What stamp duty and registration are
When you buy property in India, two government charges apply on top of the price: stamp duty, a state tax that makes the transfer legally valid, and registration charges, the fee to record the deed in the official register. Together they can add 5% to 8% of the property value — a significant, often-underestimated, upfront cost.
Because both are state subjects, the rates vary widely. Many states also give a concession for women buyers, so who the property is registered to can change the bill.
How it is calculated
Stamp duty = Property value × stamp-duty rate (%)
Registration = Property value × registration rate (%)
Total = Stamp duty + Registration
The property value used is the higher of the actual transaction value and the state's circle rate (ready-reckoner value) for that locality.
Worked example
Suppose you buy a property worth ₹50,00,000 in Maharashtra, registered in a male / joint name (6% stamp duty, 1% registration here).

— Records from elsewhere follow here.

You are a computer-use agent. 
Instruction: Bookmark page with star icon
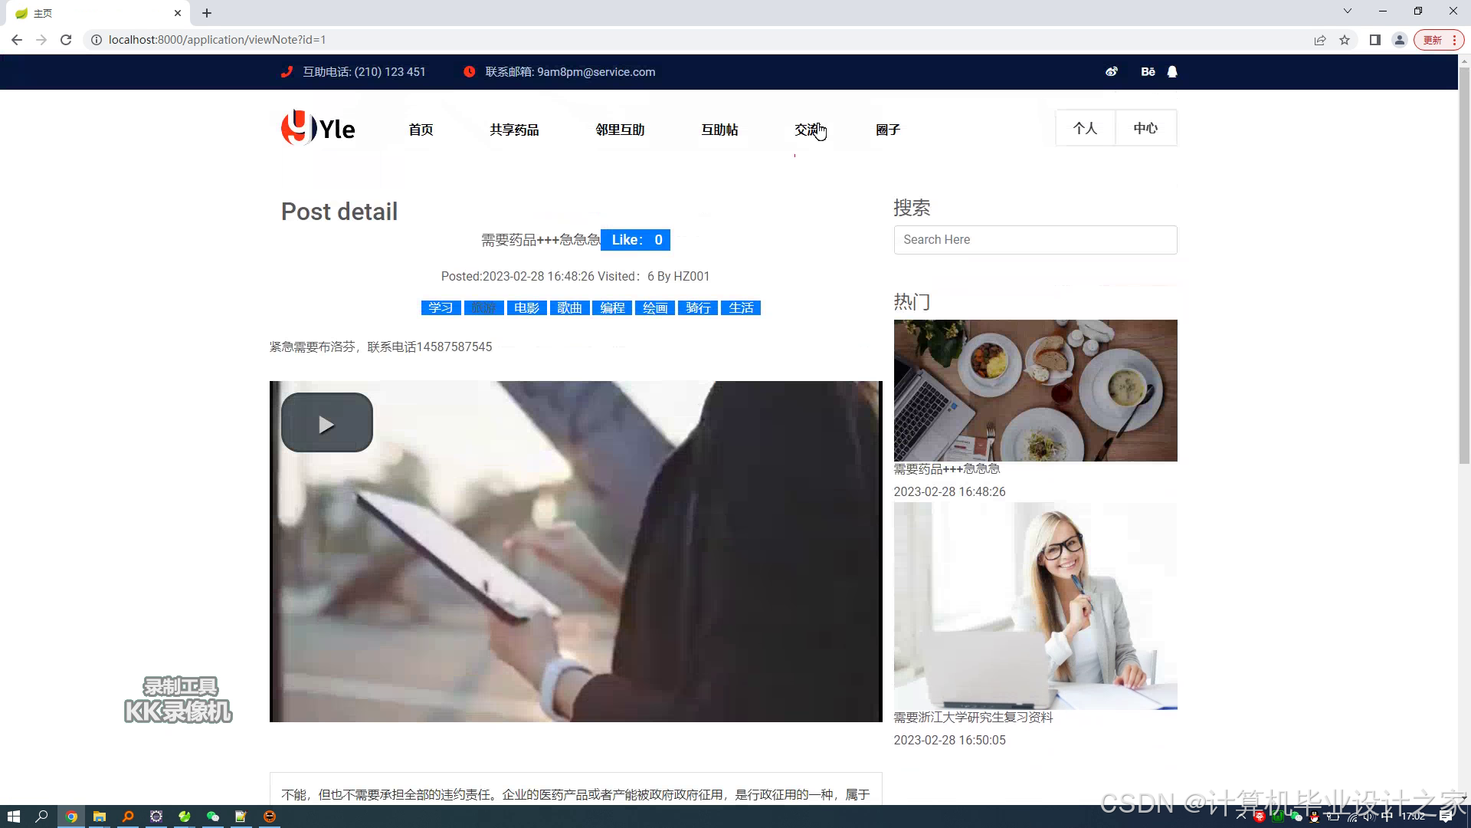coord(1345,40)
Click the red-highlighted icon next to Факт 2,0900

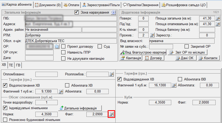point(111,114)
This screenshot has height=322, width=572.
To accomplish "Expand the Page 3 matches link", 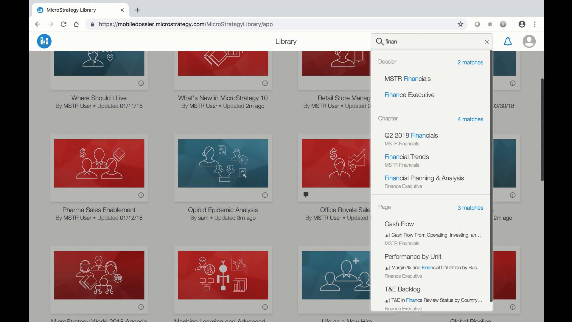I will point(470,208).
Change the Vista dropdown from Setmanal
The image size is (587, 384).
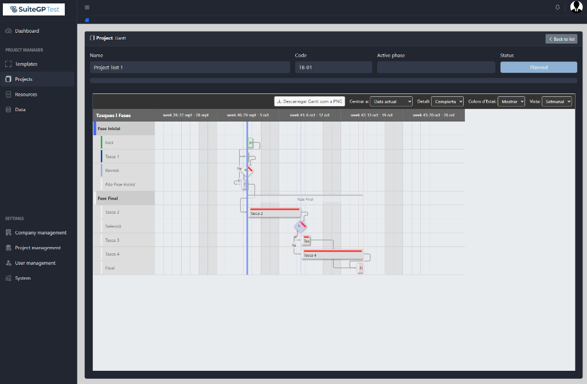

- Stamp duty = 50,00,000 × 6% = ₹3,00,000
- Registration = 50,00,000 × 1% = ₹50,000
- Total = ₹3,50,000, taking the all-in property cost to ₹53,50,000
Register the same property in a woman's name and Maharashtra's stamp duty falls to 5%, saving ₹50,000. The concession and the exact rate vary by state, which is why the calculator lets you pick both.
Before you transact
- Budget it as cash. Lenders rarely fund stamp duty and registration, so keep this amount aside separately from your down payment.
- Check the circle rate. If it is higher than your purchase price, duty is charged on the circle rate, not the price you paid.
- Use the women's concession where available by registering in or jointly with a woman's name.
Pair this with the EMI calculator to see the full cost of buying — loan EMIs plus these one-time charges.
Rates shown are indicative and vary by city, property type and value slab; confirm the current rate with your state sub-registrar.